The [Senate Appropriations Committee] has made it clear that ONDCP's science shop won't see another dime until Murray is gone, at least from his current job. What happens after that is an open question….While most drug-policy watchers assume Kerlikowske will kick him out of the chief scientist post as soon as he can, actually firing him is trickier. There are ways to encourage burrowed-in ideologues to quit, however—ONDCP veterans recall that George Bush Sr.'s drug czar, Bob Martinez, used to do it by assigning them to an office with no windows, phones, or computers.

"He'll be there until somebody runs him off," Ross Deck, the former ONDCP analyst, says of Murray. "What can they do with him? They can give him a job counting paperclips."

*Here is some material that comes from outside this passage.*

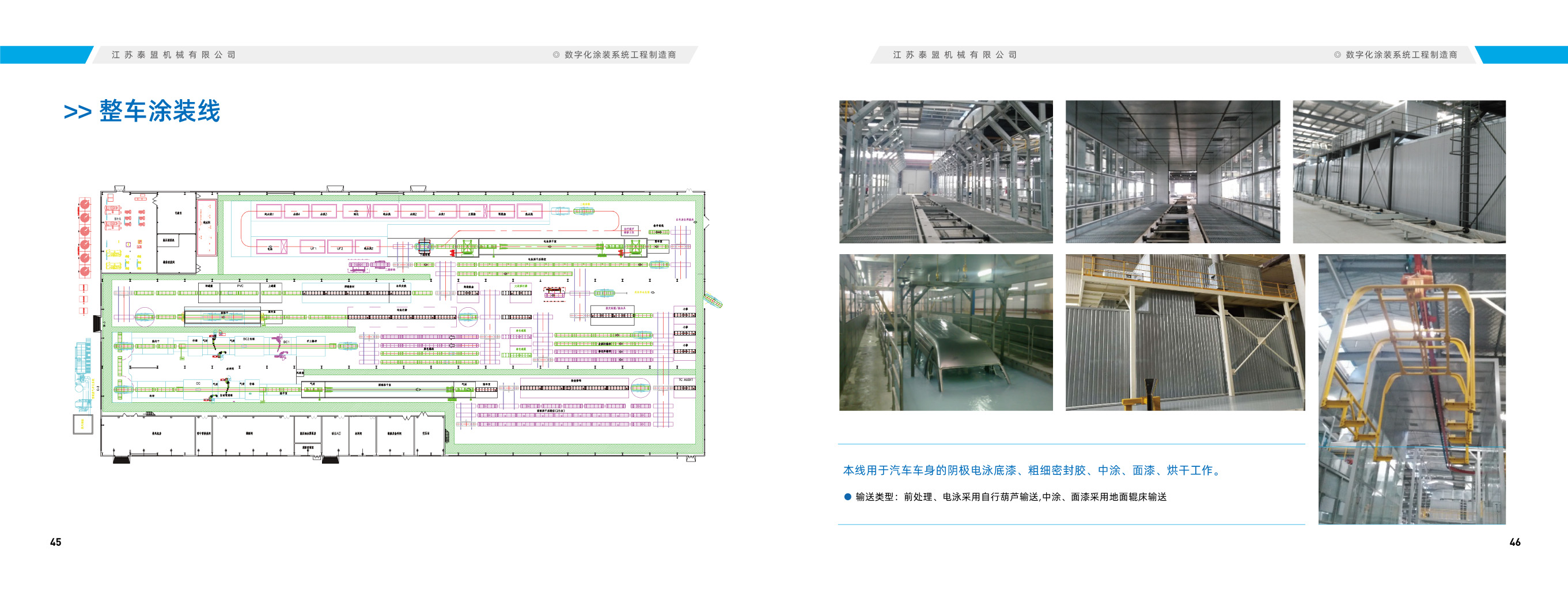Image resolution: width=1568 pixels, height=589 pixels.
Task: Click the CC spray station label
Action: point(198,384)
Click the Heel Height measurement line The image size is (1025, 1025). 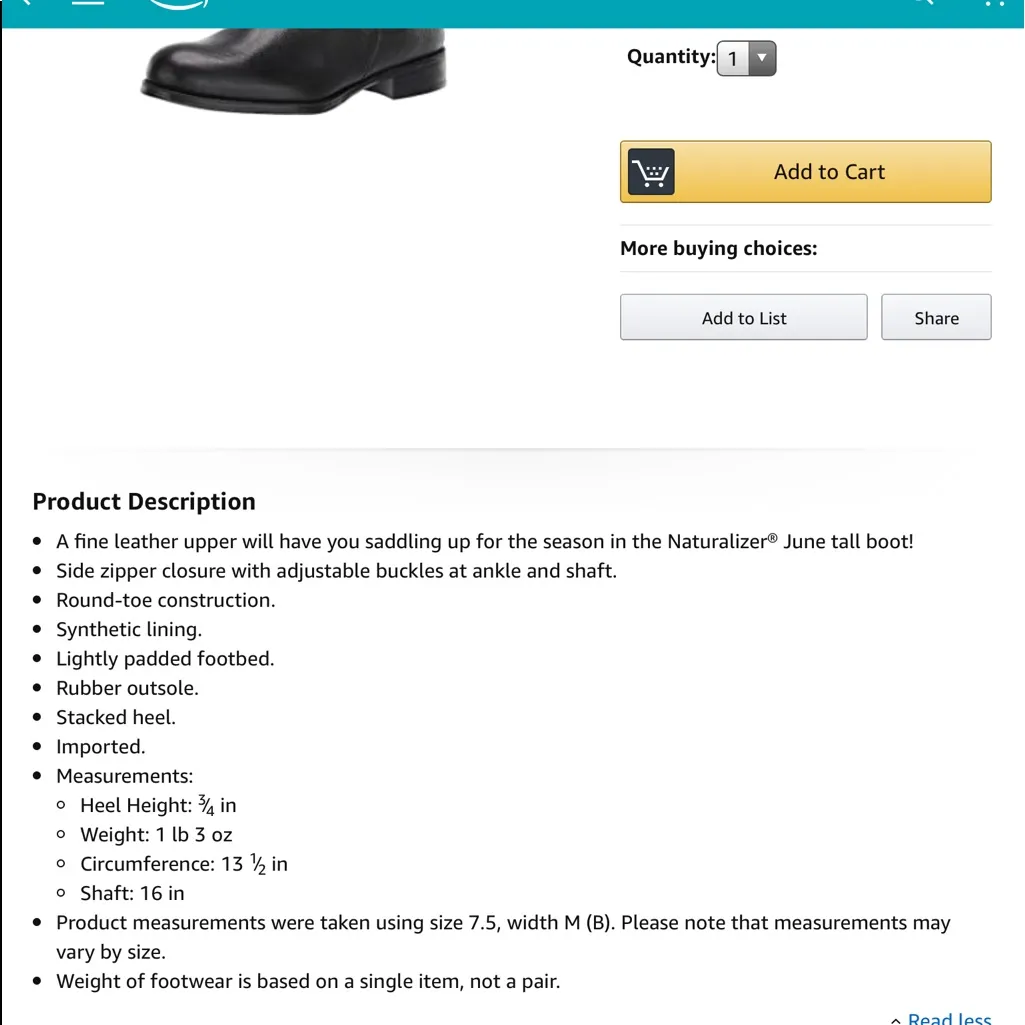pyautogui.click(x=158, y=806)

Homans notes that in recent years Murray has faced criticism from the junk-science-debunking Statistical Assessment Service, which he founded. Back in 2004, Murray was honest enough to admit that the medical potential of cannabinoids (a concept Kerlikowske himself has trouble with) is "beyond dispute." Two years later, he was crowing about coca eradication in Colombia, declaring, "This is a trade whose days are numbered." As Nick Gillespie remarked in 2006, regarding Murray's enthusiasm for measuring cocaine consumption by testing wastewater for metabolites, "See what obsession with drugs can do to you?"